**Input data**.

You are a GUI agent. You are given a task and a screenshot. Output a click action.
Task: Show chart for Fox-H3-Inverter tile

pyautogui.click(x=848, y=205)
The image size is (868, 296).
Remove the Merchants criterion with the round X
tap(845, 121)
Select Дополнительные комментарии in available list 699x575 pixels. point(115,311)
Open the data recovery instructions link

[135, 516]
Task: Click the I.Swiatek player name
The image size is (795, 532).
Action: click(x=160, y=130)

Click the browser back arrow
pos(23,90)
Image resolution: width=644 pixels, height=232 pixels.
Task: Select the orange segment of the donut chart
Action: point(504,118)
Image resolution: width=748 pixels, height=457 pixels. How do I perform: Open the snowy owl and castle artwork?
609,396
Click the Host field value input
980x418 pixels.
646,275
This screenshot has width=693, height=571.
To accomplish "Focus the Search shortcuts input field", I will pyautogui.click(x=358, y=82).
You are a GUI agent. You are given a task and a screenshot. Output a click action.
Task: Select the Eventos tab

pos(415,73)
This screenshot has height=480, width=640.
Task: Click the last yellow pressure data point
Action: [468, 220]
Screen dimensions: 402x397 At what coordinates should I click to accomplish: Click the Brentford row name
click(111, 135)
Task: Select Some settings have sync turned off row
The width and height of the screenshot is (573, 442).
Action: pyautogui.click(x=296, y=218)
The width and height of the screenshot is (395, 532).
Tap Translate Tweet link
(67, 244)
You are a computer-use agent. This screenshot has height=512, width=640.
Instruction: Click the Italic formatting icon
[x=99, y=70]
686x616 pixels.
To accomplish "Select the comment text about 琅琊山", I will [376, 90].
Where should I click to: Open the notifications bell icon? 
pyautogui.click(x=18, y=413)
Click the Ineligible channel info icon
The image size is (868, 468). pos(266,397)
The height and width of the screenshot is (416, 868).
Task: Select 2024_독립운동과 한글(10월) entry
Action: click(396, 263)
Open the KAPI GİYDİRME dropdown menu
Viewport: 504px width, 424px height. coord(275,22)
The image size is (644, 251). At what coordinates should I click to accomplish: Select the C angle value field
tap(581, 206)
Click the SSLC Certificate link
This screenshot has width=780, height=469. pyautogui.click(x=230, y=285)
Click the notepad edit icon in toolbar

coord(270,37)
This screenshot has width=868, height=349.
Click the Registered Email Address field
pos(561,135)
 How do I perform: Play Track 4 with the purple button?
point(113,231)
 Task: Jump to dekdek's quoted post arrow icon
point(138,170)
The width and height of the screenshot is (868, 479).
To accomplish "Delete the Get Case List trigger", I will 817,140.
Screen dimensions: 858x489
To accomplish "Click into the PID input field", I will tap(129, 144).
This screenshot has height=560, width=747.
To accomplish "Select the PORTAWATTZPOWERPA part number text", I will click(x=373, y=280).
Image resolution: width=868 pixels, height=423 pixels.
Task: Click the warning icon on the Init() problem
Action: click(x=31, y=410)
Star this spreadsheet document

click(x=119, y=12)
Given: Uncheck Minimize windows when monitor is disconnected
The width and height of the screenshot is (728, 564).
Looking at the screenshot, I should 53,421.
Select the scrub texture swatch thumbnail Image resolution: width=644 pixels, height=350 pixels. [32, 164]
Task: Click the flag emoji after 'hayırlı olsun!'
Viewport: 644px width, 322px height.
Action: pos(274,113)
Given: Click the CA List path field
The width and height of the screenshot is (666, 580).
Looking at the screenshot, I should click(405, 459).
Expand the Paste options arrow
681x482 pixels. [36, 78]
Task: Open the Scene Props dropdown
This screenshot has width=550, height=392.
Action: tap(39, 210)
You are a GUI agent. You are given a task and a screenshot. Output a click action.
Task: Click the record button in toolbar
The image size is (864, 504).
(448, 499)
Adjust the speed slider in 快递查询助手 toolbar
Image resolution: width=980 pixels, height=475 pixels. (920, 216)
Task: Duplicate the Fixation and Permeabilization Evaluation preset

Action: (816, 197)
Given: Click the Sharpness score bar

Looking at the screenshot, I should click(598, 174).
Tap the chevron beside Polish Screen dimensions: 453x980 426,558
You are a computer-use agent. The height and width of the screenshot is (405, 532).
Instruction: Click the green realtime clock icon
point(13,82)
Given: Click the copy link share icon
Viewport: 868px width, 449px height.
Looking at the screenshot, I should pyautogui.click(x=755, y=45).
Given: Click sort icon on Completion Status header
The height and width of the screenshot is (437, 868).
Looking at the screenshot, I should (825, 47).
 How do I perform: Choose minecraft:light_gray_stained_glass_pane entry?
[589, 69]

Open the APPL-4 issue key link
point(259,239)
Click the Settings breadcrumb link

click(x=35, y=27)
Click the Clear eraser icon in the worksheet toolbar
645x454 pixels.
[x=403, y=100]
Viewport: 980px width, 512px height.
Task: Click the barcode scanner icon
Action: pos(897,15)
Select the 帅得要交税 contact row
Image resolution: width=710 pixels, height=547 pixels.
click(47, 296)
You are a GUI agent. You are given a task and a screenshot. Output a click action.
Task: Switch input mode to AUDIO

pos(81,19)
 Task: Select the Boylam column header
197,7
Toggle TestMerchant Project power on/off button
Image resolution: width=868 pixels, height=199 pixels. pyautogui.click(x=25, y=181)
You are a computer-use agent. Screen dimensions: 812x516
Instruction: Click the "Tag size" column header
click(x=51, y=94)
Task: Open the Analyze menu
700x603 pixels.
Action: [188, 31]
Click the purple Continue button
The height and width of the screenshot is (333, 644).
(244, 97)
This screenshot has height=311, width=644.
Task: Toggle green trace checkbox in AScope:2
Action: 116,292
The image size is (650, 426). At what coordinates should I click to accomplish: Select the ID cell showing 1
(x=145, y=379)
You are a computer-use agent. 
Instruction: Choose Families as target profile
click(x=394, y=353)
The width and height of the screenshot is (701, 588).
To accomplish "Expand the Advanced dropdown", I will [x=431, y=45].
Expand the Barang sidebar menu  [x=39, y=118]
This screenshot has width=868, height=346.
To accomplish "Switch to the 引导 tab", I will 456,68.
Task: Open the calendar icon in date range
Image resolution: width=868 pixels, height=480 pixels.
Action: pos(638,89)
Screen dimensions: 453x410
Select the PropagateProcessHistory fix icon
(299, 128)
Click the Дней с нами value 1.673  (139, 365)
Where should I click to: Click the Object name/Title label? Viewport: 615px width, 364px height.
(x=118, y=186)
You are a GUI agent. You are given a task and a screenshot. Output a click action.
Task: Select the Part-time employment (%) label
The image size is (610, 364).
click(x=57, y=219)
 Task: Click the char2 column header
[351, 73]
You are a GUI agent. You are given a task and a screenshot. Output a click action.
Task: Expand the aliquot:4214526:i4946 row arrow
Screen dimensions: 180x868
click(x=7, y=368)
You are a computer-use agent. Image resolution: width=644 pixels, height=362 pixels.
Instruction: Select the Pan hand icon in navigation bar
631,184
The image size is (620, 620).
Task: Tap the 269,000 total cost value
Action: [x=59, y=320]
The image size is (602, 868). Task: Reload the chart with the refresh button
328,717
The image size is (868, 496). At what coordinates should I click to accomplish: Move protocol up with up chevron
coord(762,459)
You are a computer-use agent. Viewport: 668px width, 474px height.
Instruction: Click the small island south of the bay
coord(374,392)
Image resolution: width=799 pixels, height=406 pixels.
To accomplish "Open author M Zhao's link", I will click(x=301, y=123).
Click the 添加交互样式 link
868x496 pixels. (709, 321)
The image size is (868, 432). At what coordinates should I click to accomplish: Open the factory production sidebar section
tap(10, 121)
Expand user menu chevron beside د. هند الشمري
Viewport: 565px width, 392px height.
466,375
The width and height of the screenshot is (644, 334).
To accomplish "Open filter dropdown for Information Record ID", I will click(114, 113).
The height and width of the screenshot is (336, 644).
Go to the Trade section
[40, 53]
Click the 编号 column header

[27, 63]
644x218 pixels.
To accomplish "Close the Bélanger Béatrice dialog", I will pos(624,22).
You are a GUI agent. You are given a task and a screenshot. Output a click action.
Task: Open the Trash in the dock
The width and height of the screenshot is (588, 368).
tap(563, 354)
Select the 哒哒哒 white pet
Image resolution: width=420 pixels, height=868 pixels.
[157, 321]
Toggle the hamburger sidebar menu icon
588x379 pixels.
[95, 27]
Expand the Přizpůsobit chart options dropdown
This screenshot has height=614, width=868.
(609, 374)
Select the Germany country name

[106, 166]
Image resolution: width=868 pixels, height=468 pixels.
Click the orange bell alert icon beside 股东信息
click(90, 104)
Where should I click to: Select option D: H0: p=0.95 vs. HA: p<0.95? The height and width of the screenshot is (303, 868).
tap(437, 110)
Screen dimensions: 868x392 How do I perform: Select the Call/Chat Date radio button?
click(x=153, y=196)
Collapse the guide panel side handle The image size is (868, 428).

**Problem details**.
Go through the listing and copy each line that includes the string "computer".

**Response to the exercise**.
You are a computer-use agent. This screenshot has height=512, width=640.
You are a computer-use agent. The height and width of the screenshot is (405, 532).
You are a computer-use agent. Screen dimensions: 812x516
You are a computer-use agent. 
You are a computer-use agent. Image resolution: width=644 pixels, height=362 pixels.
You are a computer-use agent. Viewport: 668px width, 474px height.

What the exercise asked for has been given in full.